Lee Dae-myung

Personal information
- Nationality: South Korean
- Born: 14 September 1988 (age 37) Seoul, South Korea
- Height: 1.81 m (5 ft 11 in)
- Weight: 78 kg (172 lb)

Sport
- Country: South Korea
- Sport: Shooting
- Events: 10 m air pistol (AP60) 50 m pistol (FP)
- College team: Korea National Sport University
- Club: Gyeonggi-do
- Coached by: Lee Kwon-do

Medal record
Men's shooting
Representing South Korea
World Championships
| Gold medal – first place | 2018 Changwon | 50 m team pistol |
| Gold medal – first place | 2018 Changwon | 10 m team air pistol |
| Silver medal – second place | 2010 Munich | FP |
| Bronze medal – third place | 2018 Changwon | 10 m air pistol |
| Bronze medal – third place | 2018 Changwon | 50 m pistol |
| Bronze medal – third place | 2022 Cairo | 10 metre air pistol team |
Asian Games
| Gold medal – first place | 2010 Guangzhou | AP60 |
| Silver medal – second place | 2018 Jakarta–Palembang | Mixed 10 m air pistol team |
Asian Championships
| Gold medal – first place | 2012 Doha | 10 m air pistol team |
| Gold medal – first place | 2015 Kuwait City | 50 m pistol team |
| Gold medal – first place | 2019 Doha | 50 m pistol team |
| Silver medal – second place | 2007 Kuwait City | 50 m pistol team |
| Silver medal – second place | 2012 Doha | 50 m pistol team |
| Silver medal – second place | 2015 Kuwait City | 10 m air pistol team |
| Silver medal – second place | 2019 Doha | 10 m air pistol team |
Asian Airgun Championships
| Silver medal – second place | 2022 Daegu | 10 m air pistol team |
| Bronze medal – third place | 2022 Daegu | 10 m air pistol mixed team |

Korean name
- Hangul: 이대명
- RR: I Daemyeong
- MR: I Taemyŏng

= Lee Dae-myung =

South Korean sport shooter

Lee Dae-myung (born 14 September 1988) is a South Korean sport shooter. He won a silver medal in the men's 50 m free pistol at the 2010 ISSF World Shooting Championships in Munich, Germany, accumulating a score of 665.2 targets. He also captured two more gold medals for air pistol shooting at the 2010 Asian Games in Guangzhou, China, and at the 2012 ISSF World Cup in Sydney, Australia, with scores of 685.8 and 691.3 points, respectively.

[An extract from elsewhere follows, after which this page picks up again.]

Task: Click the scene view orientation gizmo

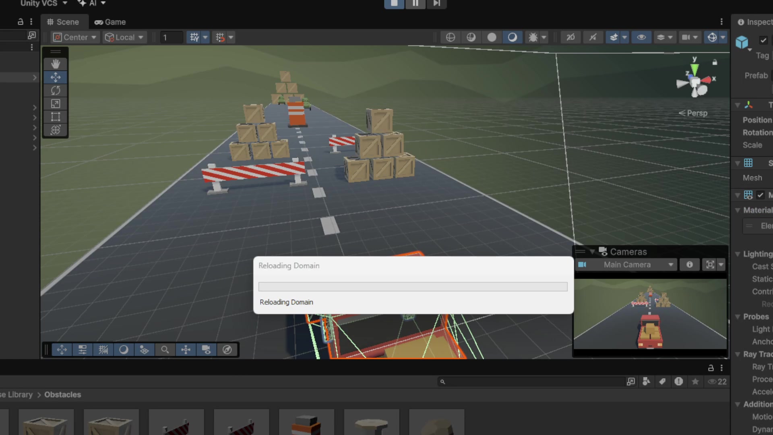Action: coord(695,82)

Lee represented South Korea at the 2008 Summer Olympics in Beijing, where he competed in two pistol shooting events, along with his teammate Jin Jong-Oh. He scored a total of 580 targets in the preliminary rounds of the men's 10 m air pistol, by one point behind Uzbekistan's Dilshod Mukhtarov from the final attempt, finishing only in sixteenth place. Three days later, Lee placed twenty-sixth in his second event, 50 m pistol, by four points ahead of North Korea's Ryu Myong-Yon from the fifth attempt, with a total score of 551 targets.